■ Set task 1: Please list every statutory provision cited in the court opinion on reopening removal proceedings.
■ Set task 2: Rewrite everything from "I. Background" down to "in late 2004." in the court opinion on reopening removal proceedings, swapping "nurse" for "pharmacist".
■ Set task 3: Carry on the court opinion on reopening removal proceedings from the point where it stops.

═════ Excerpt to read ═════

An alien subject to an order of removal has 90 days from the entry of a final administrative order of removal to seek to reopen the removal proceedings. The question presented in this case is whether the filing of a motion to reconsider an order of removal tolls that 90-day period until a ruling is made on a motion to reconsider. An Immigration Judge ordered removal for Leonida and Romeo Sarmiento after refusing to adjust their status to permanent residents, and the Board of Immigration Appeals dismissed their appeal. The Sarmientos moved the Board for reconsideration, which it denied. Within 90 days of that denial, but several months after the Board’s initial dismissal, the Sarmientos moved to reopen. The Board denied the motion as untimely, concluding that a motion to reopen must be filed within 90 days of the dismissal of the Board appeal, regardless of the pendency of a motion to reconsider the removal order. Because the Board’s interpretation of the applicable statute and regulation is reasonable, the petition for review presented to this court is denied.
I. Background
The Sarmientos, citizens of the Philippines, entered the United States under nonimmigrant visas, Leonida in 2003 and Romeo in 2004. About a month before Leonida’s visa was set to expire, her employer petitioned on her behalf for alien-worker status, and she applied for adjustment of status. Leonida is a nurse and qualified as a skilled worker or professional under 8 U.S.C. § 1153(b)(3)(A)(i) or (ii). At the same time, Romeo applied for adjustment of status as Leonida’s spouse. The petition for worker status was granted in late 2004.
Ten months later, immigration officials denied the Sarmientos’ applications for adjustment of status because Leonida had not submitted evidence of her certification to practice nursing in the United States, as required by 8 U.S.C. § 1182(a)(5)(C) (the results of a necessary English exam were pending). The Sarmientos reapplied for adjustment of status a few months later, but their applications were again denied, this time because Leonida filed her second application for adjustment of status after *801 her lawful status had lapsed for over 180 days, rendering her ineligible for adjustment of status. See id. § 1255(c)(7), (k). The Department of Homeland Security began removal proceedings in late 2007.
At a removal hearing before the IJ, the Sarmientos renewed their applications to adjust their status. The IJ denied the Sarmientos’ applications and ordered them removed. He explained that he could not renew Leonida’s first application because it had not been properly filed in the first instance since it did not include evidence of her nursing certification. And, according to the IJ, Leonida was ineligible for adjustment of status under her second application because she filed it after living in the United States unlawfully for more than 180 days.

═════ Provided data ═════

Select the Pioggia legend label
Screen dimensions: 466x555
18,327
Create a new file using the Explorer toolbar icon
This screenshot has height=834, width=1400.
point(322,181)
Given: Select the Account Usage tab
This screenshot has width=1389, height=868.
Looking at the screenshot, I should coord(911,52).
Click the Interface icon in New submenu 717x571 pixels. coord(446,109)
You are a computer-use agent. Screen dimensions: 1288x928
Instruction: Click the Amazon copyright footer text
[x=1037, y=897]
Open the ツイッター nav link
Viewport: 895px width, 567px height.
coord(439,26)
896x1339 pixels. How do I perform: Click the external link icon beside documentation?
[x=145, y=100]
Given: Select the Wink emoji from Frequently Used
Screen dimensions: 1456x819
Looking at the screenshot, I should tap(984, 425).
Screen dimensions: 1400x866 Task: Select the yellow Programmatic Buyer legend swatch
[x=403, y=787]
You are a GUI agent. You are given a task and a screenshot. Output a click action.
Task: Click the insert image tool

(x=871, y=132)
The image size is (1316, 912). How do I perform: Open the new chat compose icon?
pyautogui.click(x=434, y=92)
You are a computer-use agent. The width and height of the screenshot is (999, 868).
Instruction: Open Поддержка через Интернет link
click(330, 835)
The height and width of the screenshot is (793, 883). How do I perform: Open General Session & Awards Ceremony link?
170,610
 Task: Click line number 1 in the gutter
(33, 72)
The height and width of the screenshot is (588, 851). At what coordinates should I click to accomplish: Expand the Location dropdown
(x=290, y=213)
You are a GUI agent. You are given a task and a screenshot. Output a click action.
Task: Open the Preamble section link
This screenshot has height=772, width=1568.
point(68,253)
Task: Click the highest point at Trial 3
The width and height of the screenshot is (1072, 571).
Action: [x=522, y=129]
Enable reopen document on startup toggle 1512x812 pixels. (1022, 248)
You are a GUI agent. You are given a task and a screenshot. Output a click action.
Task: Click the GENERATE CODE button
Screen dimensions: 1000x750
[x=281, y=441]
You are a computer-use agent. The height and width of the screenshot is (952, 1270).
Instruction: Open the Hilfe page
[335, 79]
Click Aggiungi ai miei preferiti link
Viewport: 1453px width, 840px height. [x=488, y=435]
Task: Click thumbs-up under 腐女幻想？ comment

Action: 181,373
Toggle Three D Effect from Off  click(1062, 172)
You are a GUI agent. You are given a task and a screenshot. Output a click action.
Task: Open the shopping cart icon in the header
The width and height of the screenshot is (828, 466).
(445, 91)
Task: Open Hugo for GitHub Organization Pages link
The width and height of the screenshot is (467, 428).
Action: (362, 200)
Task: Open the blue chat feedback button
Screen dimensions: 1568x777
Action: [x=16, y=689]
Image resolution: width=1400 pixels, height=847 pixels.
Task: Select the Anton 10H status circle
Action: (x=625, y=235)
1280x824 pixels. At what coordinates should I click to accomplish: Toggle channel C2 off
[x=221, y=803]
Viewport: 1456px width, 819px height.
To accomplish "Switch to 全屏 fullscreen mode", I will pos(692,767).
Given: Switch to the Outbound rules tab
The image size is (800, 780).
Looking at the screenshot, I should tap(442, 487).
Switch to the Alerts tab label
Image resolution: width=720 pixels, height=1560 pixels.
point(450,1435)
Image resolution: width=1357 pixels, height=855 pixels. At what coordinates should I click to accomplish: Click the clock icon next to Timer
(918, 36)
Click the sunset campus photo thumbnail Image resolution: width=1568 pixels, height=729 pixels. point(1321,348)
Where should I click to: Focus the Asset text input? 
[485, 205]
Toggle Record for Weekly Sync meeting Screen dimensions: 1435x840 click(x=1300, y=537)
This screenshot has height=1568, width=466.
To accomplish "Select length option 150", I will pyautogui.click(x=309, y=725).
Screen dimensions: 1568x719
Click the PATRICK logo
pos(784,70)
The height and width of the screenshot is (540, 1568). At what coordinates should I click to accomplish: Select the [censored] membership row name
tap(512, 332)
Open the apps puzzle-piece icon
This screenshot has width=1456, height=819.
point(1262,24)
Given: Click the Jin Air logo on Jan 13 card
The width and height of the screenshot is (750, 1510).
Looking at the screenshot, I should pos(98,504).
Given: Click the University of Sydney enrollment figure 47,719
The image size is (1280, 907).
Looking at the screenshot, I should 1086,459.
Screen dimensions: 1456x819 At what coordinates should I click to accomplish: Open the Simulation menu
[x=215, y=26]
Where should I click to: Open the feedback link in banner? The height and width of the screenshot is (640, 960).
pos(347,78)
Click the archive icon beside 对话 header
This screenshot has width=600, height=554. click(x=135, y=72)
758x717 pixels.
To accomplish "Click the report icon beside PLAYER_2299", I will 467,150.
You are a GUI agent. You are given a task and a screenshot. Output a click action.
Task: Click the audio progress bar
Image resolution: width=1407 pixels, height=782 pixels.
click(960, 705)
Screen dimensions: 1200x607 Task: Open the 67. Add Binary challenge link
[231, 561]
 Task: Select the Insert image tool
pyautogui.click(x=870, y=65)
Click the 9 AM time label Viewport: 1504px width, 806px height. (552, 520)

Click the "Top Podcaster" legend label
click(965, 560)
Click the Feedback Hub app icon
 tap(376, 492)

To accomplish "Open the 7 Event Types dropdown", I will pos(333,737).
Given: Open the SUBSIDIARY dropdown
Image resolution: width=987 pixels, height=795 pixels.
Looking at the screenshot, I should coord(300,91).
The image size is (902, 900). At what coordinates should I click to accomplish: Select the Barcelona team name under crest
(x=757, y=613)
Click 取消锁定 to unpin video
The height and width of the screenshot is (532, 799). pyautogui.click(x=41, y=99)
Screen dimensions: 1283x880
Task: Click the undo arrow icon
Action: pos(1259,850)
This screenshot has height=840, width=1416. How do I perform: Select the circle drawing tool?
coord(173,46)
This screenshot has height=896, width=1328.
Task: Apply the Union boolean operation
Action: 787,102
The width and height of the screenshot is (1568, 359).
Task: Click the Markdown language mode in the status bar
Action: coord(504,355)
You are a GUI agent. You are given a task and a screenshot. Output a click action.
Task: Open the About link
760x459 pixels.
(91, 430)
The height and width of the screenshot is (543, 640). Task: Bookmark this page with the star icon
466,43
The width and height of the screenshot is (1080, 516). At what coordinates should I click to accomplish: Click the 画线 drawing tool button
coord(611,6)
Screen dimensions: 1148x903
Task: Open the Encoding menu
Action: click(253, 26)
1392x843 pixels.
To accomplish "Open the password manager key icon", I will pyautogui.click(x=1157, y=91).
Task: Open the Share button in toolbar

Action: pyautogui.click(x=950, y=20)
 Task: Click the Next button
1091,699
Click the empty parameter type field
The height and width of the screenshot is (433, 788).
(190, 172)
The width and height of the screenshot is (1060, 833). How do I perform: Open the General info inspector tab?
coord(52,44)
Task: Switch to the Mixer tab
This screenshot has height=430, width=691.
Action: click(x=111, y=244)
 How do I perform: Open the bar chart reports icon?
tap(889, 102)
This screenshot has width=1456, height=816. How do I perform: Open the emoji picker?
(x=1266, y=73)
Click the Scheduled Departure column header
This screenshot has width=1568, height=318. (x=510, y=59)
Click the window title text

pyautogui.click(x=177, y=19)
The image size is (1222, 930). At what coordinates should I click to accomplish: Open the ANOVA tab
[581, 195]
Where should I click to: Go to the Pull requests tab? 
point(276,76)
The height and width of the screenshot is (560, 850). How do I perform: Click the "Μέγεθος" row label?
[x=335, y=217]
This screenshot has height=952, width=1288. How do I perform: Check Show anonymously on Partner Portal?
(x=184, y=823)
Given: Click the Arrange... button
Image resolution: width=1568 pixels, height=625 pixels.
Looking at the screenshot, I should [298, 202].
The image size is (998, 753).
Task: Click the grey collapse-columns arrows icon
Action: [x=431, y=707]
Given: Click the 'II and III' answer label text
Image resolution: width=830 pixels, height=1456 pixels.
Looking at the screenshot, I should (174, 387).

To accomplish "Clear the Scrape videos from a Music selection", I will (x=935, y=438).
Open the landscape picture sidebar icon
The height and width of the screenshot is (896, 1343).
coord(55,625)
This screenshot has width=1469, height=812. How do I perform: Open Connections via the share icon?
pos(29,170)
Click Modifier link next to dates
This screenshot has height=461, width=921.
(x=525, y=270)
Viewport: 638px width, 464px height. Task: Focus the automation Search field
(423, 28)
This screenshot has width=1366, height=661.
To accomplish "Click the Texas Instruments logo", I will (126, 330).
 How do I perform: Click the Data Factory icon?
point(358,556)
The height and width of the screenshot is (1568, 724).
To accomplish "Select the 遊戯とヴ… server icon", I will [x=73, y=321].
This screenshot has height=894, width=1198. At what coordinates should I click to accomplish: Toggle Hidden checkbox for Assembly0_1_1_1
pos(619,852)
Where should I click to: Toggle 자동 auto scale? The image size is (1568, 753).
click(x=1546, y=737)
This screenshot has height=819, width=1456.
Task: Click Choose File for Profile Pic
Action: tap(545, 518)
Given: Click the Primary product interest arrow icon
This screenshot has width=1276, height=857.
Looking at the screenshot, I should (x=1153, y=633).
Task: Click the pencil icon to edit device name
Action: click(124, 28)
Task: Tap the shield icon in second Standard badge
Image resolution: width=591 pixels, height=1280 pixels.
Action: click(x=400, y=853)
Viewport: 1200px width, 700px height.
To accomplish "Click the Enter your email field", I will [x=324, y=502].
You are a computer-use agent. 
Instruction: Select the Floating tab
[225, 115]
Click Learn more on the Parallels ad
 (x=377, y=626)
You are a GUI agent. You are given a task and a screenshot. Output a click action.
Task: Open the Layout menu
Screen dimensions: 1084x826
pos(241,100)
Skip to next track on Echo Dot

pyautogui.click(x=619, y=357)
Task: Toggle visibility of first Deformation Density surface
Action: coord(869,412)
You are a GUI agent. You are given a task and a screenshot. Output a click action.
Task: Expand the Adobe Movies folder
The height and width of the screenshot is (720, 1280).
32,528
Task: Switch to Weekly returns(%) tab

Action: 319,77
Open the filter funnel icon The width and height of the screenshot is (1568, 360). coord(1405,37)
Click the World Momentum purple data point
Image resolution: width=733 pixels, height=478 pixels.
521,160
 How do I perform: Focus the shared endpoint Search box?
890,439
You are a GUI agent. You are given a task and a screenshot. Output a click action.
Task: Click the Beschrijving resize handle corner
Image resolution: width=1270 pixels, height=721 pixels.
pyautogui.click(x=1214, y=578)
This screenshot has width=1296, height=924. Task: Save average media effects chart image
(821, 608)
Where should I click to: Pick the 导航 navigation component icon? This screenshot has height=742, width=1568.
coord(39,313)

═════

■ Exercise answer 1:
- 8 U.S.C. § 1153(b)(3)(A)(i) or (ii)
- 8 U.S.C. § 1182(a)(5)(C)
- § 1255(c)(7), (k)

■ Exercise answer 2:
I. Background
The Sarmientos, citizens of the Philippines, entered the United States under nonimmigrant visas, Leonida in 2003 and Romeo in 2004. About a month before Leonida’s visa was set to expire, her employer petitioned on her behalf for alien-worker status, and she applied for adjustment of status. Leonida is a pharmacist and qualified as a skilled worker or professional under 8 U.S.C. § 1153(b)(3)(A)(i) or (ii). At the same time, Romeo applied for adjustment of status as Leonida’s spouse. The petition for worker status was granted in late 2004.

■ Exercise answer 3:
The Sarmientos appealed to the Board, arguing that their first application had been properly filed and that their unlawful presence in the United States for over 180 days was a result of an error by their former attorney. In June 2010, the Board dismissed the appeal, concluding that the Sarmientos had not shown that their counsel was ineffective and that the IJ was correct that they were not eligible to adjust status because they had been in the United States unlawfully for more than 180 days.
A month later, the Sarmientos moved for reconsideration, rehashing the arguments they had made in their initial submission to the Board. The Board denied the motion in December 2010, explaining that the motion failed to point out any errors of fact or law in the original dismissal. Nine months after the Board dismissed their original appeal but within 90 days of the Board’s denial of their motion to reconsider, the Sarmientos moved to reopen in March 2011. They contended, with supporting evidence, that they were newly eligible for adjustment of status because their daughter, a United States citizen who was now 21, had petitioned to adjust status on their behalf, and those petitions had been approved.
The Board determined that the motion was untimely and denied it. The Board explained that the motion was due within 90 days of its “final administrative order of removal,” which it said was the decision issued in June 2010 dismissing the Sarmientos’ appeal, not the later order in December denying their motion to reconsider. The Sarmientos then petitioned for review.
II. Analysis
The Immigration and Nationality Act provides that a “motion to reopen shall be filed within 90 days of the date of entry of a final administrative order of removal.” 8 U.S.C. § 1229a(e)(7)(C)(i) (emphasis added). The Sarmientos argue that the Board’s denial of their motion to reconsider was a final order of removal and that they may move to reopen the Board’s dismissal within 90 days of any final order of removal against them. They conclude, therefore, that the 90-day deadline for moving to reopen runs from the date that the court denied their motion to reconsider in December, making their March motion to reopen timely. The government responds that the Sarmientos’ motion was untimely because they had to move to reopen within 90 days of the specific order they were challenging — and that order, according to the government, was the Board’s initial dismissal of their appeal.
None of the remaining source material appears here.